Sayuj Sasidharan and Pradip Dutta
This paper aims to deal with characterisation of the thermal performance of a hybrid tubular and cavity solar thermal receiver.
Abstract
Purpose
This paper aims to deal with characterisation of the thermal performance of a hybrid tubular and cavity solar thermal receiver.
Design/methodology/approach
The coupled optical-flow-thermal analysis is carried out on the proposed receiver design. Modelling is performed in two and three dimensions for estimating heat loss by natural convection for an upward-facing cavity. Heat loss obtained in two dimensions by solving coupled continuity, momentum and energy equation inside the cavity domain is compared with the loss obtained using an established Nusselt number correlation for realistic receiver performance prediction.
Findings
It is found that radiation emission from a heated cavity wall to the ambient is the dominant mode of heat loss from the receiver. The findings recommend that fluid flow path must be designed adjacent to the surface exposed to irradiation of concentrated flux to limit conduction heat loss.

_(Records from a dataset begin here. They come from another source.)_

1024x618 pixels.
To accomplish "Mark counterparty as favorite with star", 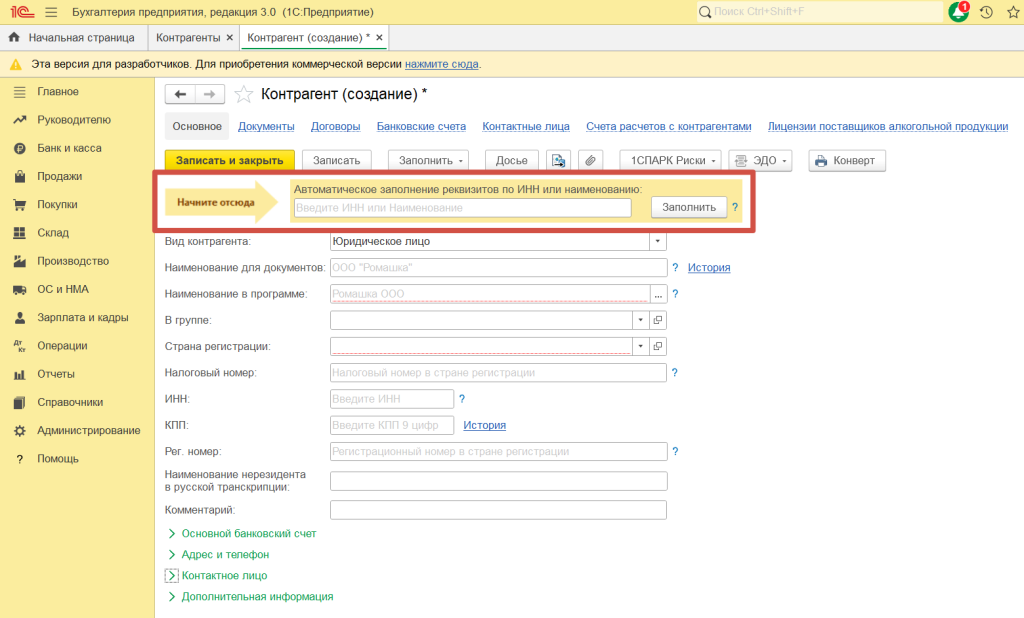I will point(243,94).
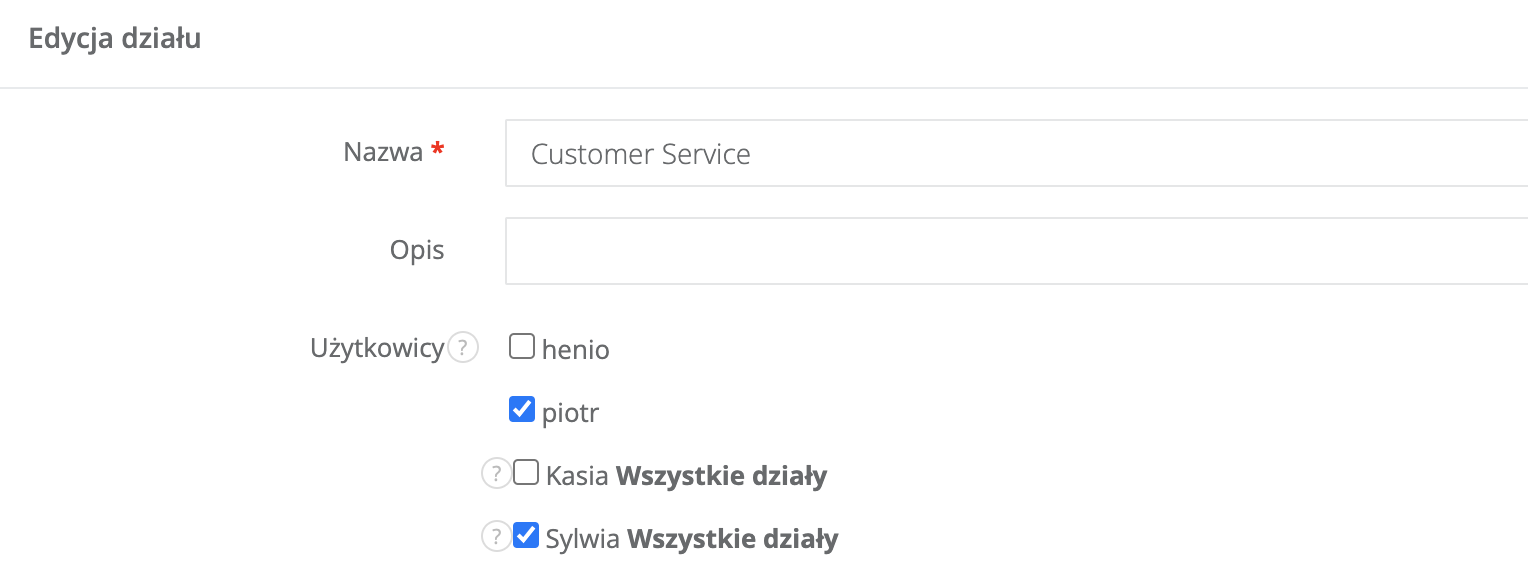Click the Opis field label

point(417,250)
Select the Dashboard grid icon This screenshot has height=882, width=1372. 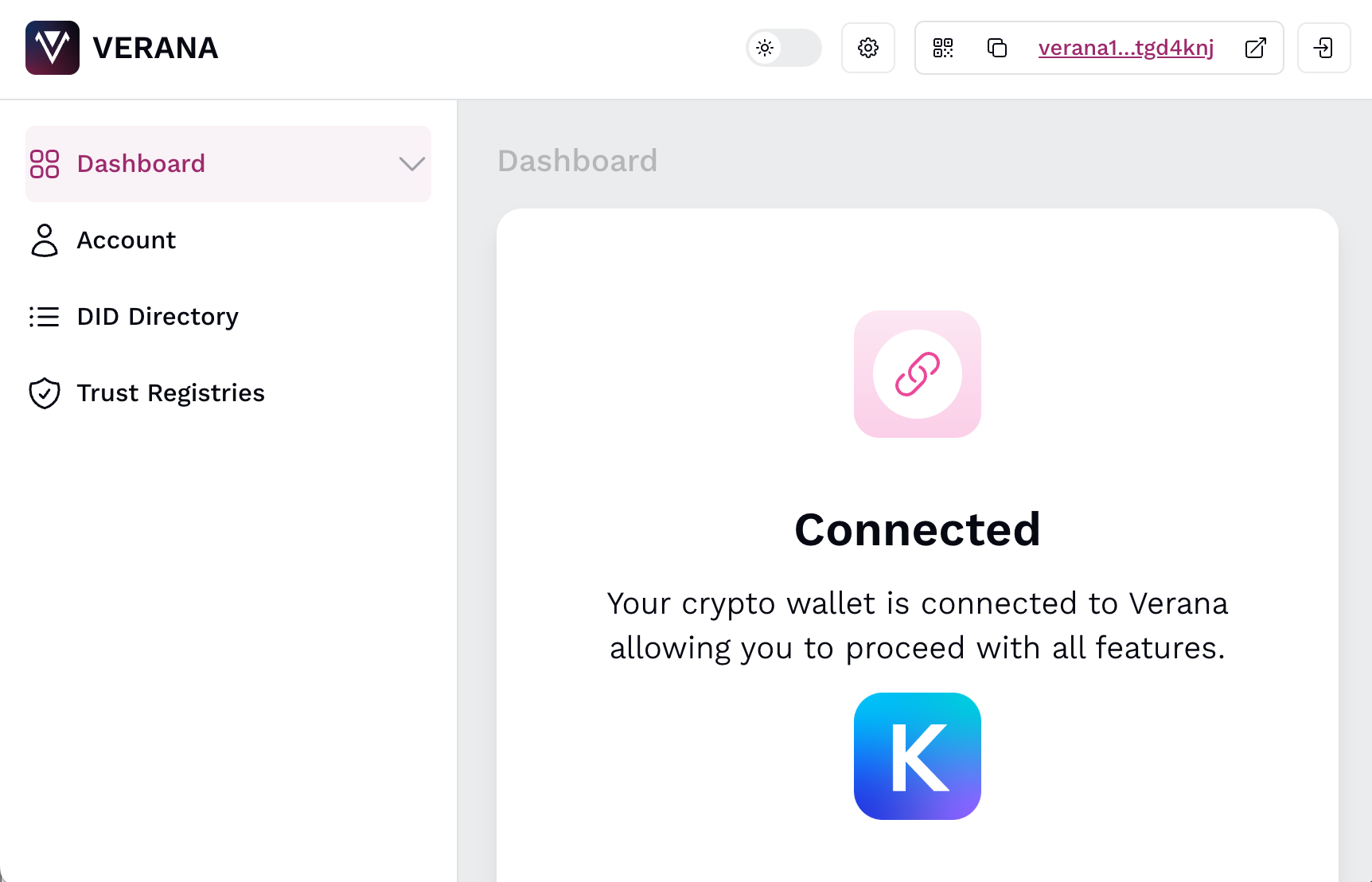(45, 163)
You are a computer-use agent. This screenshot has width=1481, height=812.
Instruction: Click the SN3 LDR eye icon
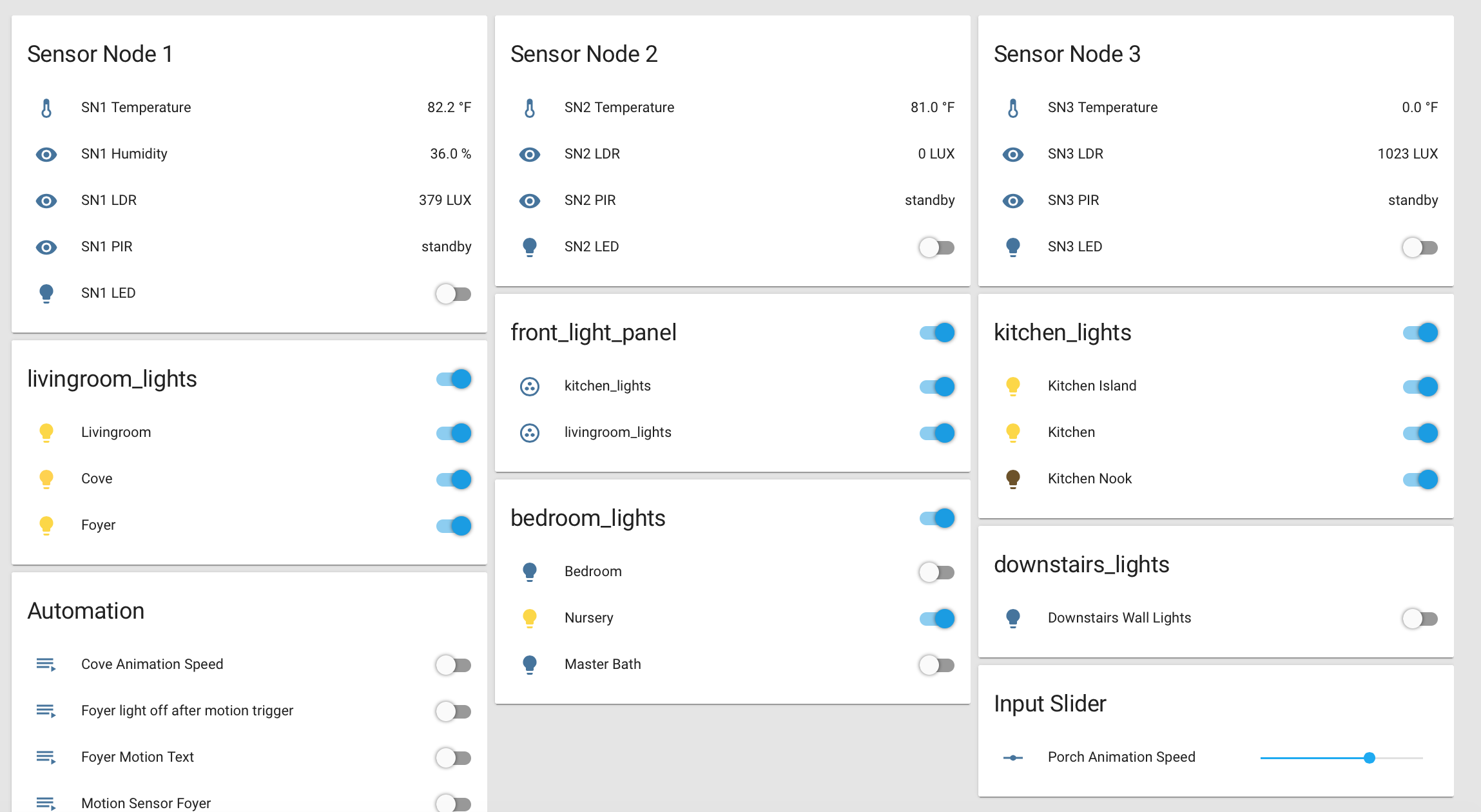1013,154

Research limitations/implications
On-sun experimental tests need to be performed to validate the numerical study.
Practical implications
Numerical analysis of receivers provides guidelines for effective and efficient solar thermal receiver design.
Social implications
Pressurised air receivers designed from this method can be integrated with Brayton cycles using air or supercritical carbon-dioxide to run a turbine generating electricity using a solar heat source.
Originality/value
The present paper proposes a novel method for coupling the flux map from ray-tracing analysis and using it as a heat flux boundary condition for performing coupled flow and heat transfer analysis. This is achieved using affine transformation implemented using extrusion coupling tool from COMSOL Multiphysics software package. Cavity surface natural convection heat transfer coefficient is obtained locally based on the surface temperature distribution.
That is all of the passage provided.